- Church: Malankara Orthodox Syrian Church
- Diocese: Malabar Diocese
- In office: 2022 – Present

Orders
- Ordination: 28 July 2022 by Baselios Marthoma Mathews III

Personal details
- Born: 6 March 1974 (age 52)

= Geevarghese Pachomios =

Oriental Orthodox bishop

Geevarghese Mar Pachomios is a metropolitan of Malankara Orthodox Syrian Church.

==Early life==
Geevarghese Pachomios Born in Kochuparambil house as the son of Mr. K.M. Alias and Lt. Mrs. Ommana on 6 th March 1974, H. G. Geevarghese Mar Pachomios Metropolitan belongs to the parish of St. George Church, Mannathoor under the diocese of East Kandanad. His Grace completed his school education from Government High School, Mannathoor. He pursued higher education at St. Peters College, Kolencherry and Symbiosis Law college, Pune. Further, he joined Kottayam Old Seminary and completed BD (2003–08) and M.Th from Paurasthya Vidyapeedam, Vadavathoor(2019–21). He was ordained sub-deaconship, by H.G. Dr. Thomas Mar Athanasios Metropolitan at St. Thomas Cathedral, Muvattupuzha on 31 st January 2001 . He was ordained deacon on 30 th October 2009, and priesthood on 11 th December, and became Ramban on 14 th December.
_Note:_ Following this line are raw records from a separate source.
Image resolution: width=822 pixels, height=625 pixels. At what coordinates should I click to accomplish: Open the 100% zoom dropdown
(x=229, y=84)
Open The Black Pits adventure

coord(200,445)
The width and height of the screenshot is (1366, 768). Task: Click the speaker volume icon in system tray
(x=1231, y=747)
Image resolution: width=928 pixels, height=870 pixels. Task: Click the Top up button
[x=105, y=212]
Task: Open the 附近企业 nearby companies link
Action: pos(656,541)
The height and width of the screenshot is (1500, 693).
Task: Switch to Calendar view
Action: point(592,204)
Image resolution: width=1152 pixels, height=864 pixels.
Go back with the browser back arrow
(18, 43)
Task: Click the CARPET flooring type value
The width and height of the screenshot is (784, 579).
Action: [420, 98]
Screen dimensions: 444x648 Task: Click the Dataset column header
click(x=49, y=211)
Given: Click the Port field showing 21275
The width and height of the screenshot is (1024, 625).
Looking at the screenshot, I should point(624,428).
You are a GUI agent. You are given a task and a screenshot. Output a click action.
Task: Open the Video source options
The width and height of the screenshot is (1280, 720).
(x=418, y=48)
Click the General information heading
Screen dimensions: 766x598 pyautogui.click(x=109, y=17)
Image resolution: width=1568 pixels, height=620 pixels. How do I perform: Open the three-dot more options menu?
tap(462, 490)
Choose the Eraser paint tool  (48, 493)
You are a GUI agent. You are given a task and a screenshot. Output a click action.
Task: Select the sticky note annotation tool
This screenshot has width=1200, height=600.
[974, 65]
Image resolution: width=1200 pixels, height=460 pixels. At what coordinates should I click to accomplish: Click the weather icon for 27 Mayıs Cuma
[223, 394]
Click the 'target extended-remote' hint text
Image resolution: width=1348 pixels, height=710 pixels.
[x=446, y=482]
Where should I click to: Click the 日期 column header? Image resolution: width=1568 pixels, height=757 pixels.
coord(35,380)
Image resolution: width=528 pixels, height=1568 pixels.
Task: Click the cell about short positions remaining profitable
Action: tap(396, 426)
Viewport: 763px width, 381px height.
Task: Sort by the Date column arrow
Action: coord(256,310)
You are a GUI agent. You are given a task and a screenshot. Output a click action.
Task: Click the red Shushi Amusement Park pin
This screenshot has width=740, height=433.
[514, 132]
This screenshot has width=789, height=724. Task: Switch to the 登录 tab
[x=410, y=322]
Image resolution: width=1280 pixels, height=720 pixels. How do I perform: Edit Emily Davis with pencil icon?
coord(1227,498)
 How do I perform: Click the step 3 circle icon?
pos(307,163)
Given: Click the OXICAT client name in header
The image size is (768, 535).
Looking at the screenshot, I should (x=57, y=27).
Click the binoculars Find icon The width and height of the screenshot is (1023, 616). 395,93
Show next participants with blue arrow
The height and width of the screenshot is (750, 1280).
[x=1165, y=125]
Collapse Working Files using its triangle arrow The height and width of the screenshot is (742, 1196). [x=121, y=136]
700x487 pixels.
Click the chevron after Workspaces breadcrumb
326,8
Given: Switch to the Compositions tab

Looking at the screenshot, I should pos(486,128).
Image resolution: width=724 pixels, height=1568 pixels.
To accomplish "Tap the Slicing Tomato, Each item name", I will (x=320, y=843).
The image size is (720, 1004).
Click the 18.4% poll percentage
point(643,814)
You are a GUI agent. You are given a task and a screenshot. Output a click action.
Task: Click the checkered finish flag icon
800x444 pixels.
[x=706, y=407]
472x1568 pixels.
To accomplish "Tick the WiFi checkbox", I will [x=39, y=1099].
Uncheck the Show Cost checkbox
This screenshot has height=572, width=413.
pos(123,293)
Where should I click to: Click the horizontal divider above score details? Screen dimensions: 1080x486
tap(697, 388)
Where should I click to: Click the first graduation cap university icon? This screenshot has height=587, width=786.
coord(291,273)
H. G. was chosen as a Metropolitan in the Malankara Syrian Christian Association held at Kolencherry on 25 th February 2022. He was ordained as a Metropolitan by the name ‘Geevarghese Mar Pachomios’ by H.H. Baselios Mar Thoma Mathews III Catholicos at St. Mary’s Cathedral, Pazhanji on 28 th July 2022. H.G. has taken charge of Malabar diocese as Metropolitan since 3 rd November 2022

==Metropolitan==
He was elected as the metropolitan candidate on 25 February 2022 at the Malankara Association held at Kolenchery. He was consecrated as Metropolitan on 28 July 2022 at St. Mary's Orthodox Cathedral, Pazhanji.